((

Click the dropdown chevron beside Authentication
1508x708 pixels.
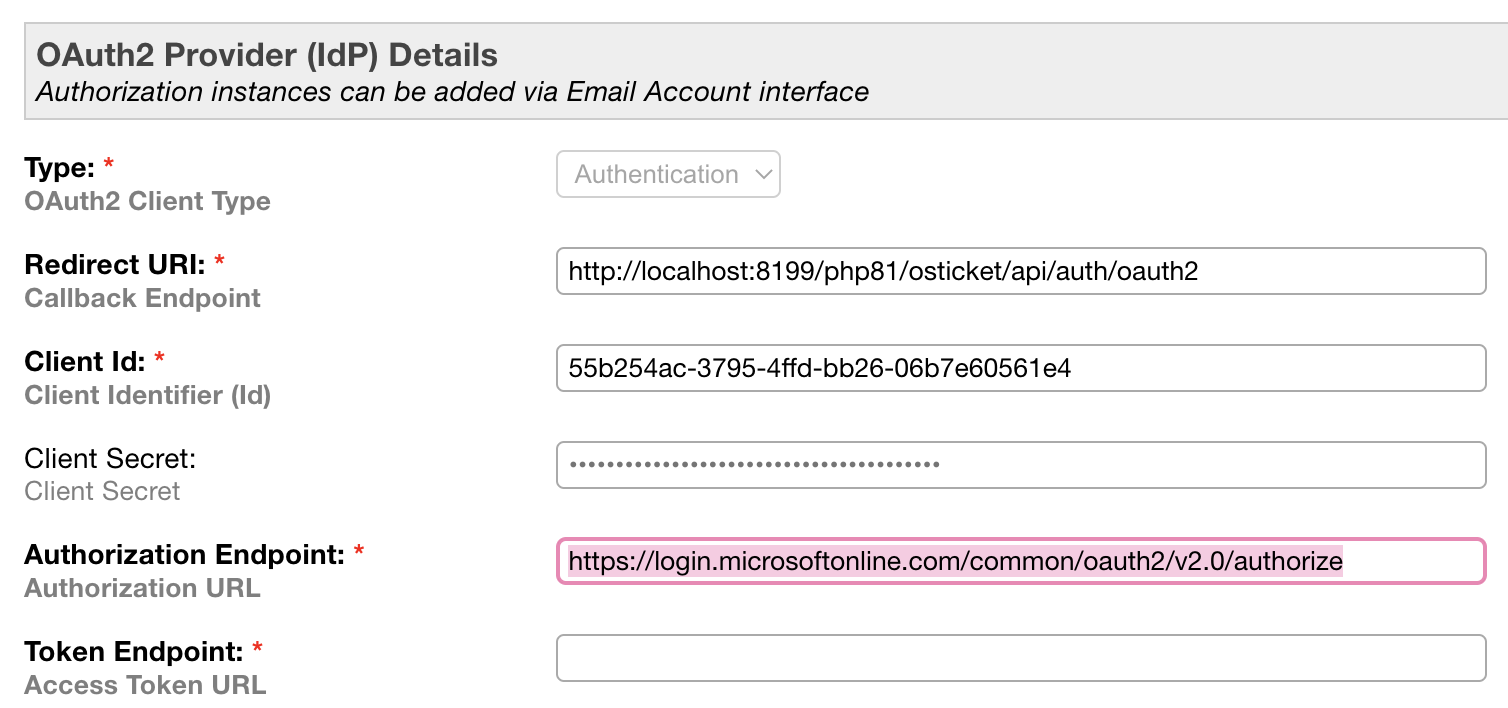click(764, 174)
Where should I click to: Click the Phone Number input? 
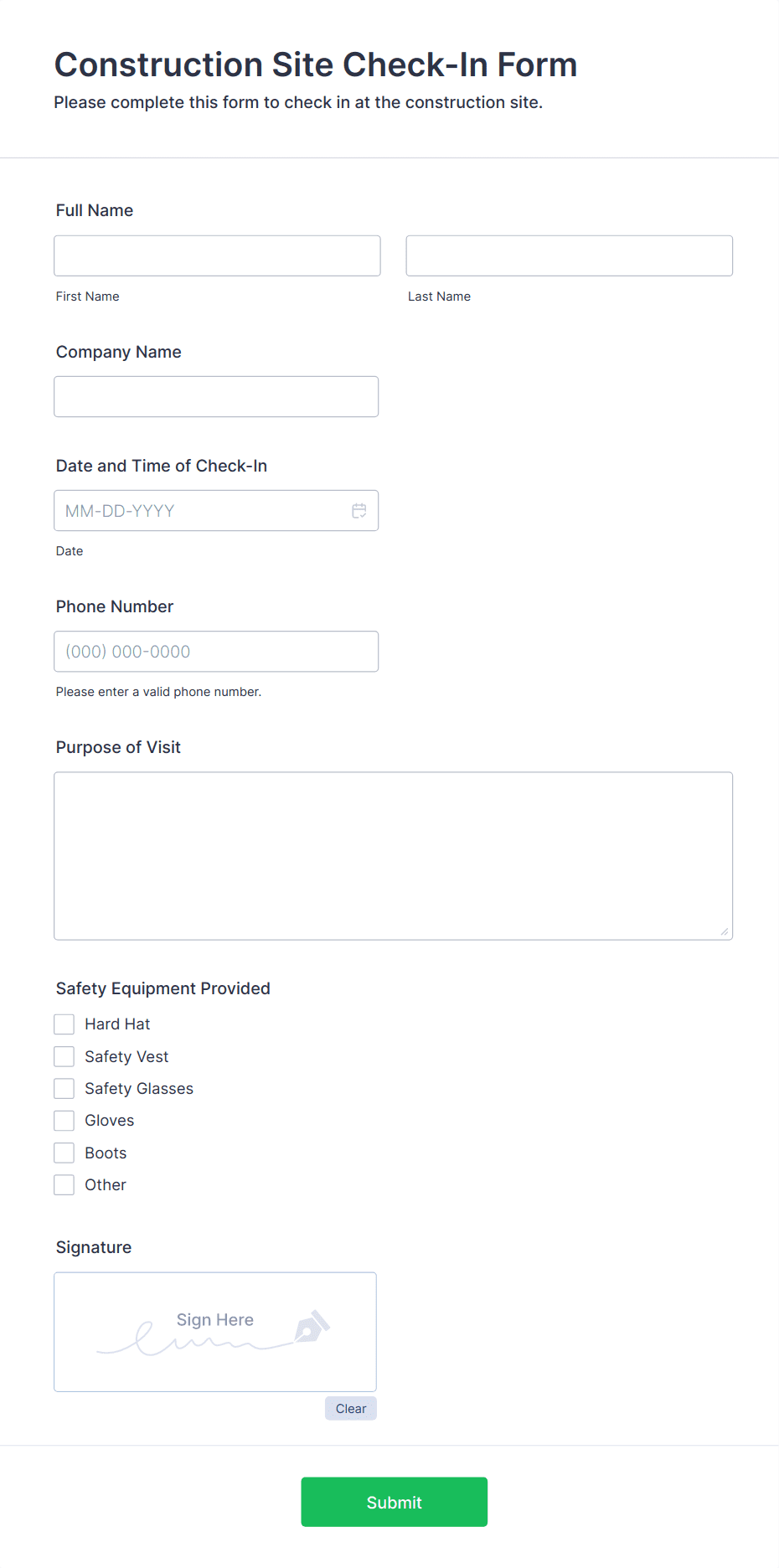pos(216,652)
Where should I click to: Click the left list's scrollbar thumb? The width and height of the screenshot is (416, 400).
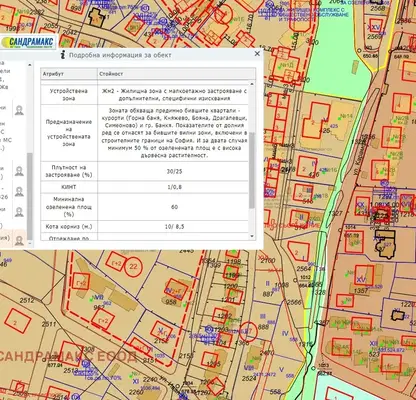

))

EXERCISE >> I would like the data copied exactly as it stands, with no pictures included.

COMPLETED EXERCISE >>
Click the dropdown chevron beside Authentication
1508x708 pixels.
click(764, 174)
Where should I click to: Click the Phone Number input? 
pos(216,652)
Where should I click to: Click the left list's scrollbar thumb? The width and height of the screenshot is (416, 400).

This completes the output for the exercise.